The final option is to dispense with the framing all together. We see this in, for example, network diagrams, or graphs (in the graph theory sense), which includes representations of hierarchies of relationships (e.g. a family tree, shown abstractly in Figure 4). This approach is an option when the data visualization does not strictly need a frame of reference in order to represent the data – its values and relationships. However, even when framing is not strictly necessary from a structural point of view, it may be highly beneficial from a perceptual point of view, along with judicious choices concerning where objects should be placed on the page.
The treemap (Figure 5) is an interesting example of a data visualization that is arguably frame free, but where the spatial organization of the visual objects effectively generates a frame. It represents the relationship between a hierarchy of categorical variables and a numeric variable. The numeric value must represent a quantity that is divided up between the categories and subcategories, such that the top level category will have 100% of the value, and the summed values across each subcategory level will also equal 100%. The main frame of the visualization is first divided into rectangles proportionate to the percentage of the value within each of the first level subcategories. This is then repeated for the values in subsequent subcategories.
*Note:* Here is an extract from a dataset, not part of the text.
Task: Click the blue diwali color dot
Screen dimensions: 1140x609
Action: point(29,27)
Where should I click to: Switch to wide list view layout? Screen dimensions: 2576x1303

Breaking the squares out into a tree diagram (Figure 6) makes us appreciate how compact the treemap visualization really is.
At this point in our thought exercise, while we have not yet reached the idealized objective of automatically generating every conceivable visualization from a given dataset, we are approaching a point where at least, more prosaically, we could construct a decision tree that captures some heuristics about data visualizations, and which would allow us to automatically generate at least a variety of visualizations from the dataset, along with the appropriate framing and labels. In such a decision tree, we could choose the framing elements based on the number and type of variables involved, with a random selection if multiple options were available for a particular combination. Some of the possible visualizations would only take into account a subset of the variables – for example, we could create scatter plots for each combination of the two variables – while others, like the parallel coordinates visualization could include all of the datapoints.
Returning to this idea of ‘whole dataset’ visualizations, are there any other strategies for visualizing the entire dataset in one go, as the parallel coordinates visualization does? Here is an admittedly odd suggestion on that front: Consider representing each datapoint as a circular object (i.e. 50 data points results in 50 circles), but instead of a simple circle, each object is composed of rings (see Figure 7). Each of the rings represents one of the variables in the datapoint, and the colour (or shade) of the ring represents the value of that particular variable. If we wanted to, we could even imagine translating this into the gustatory realm, and create datapoint gobstoppers, with the flavour nuances of each layer (how spicy, how sweet) representing a different value of the relevant variable. By eating all of the gobstoppers, we would have an experience of the entire dataset (probably along with a bad stomach-ache).
In the case of the nested circles visualization, we have a visualization that, structurally, captures all of the data in the dataset. And we could likely make it very appealing aesthetically as well. But perceptually, in terms of extracting useful information, it is probably going to be a disaster! Even worse than the parallel coordinates. Why is this? And is it really just a perceptual problem, or does it hint at something deeper, intersecting structural, perceptual and aesthetic considerations?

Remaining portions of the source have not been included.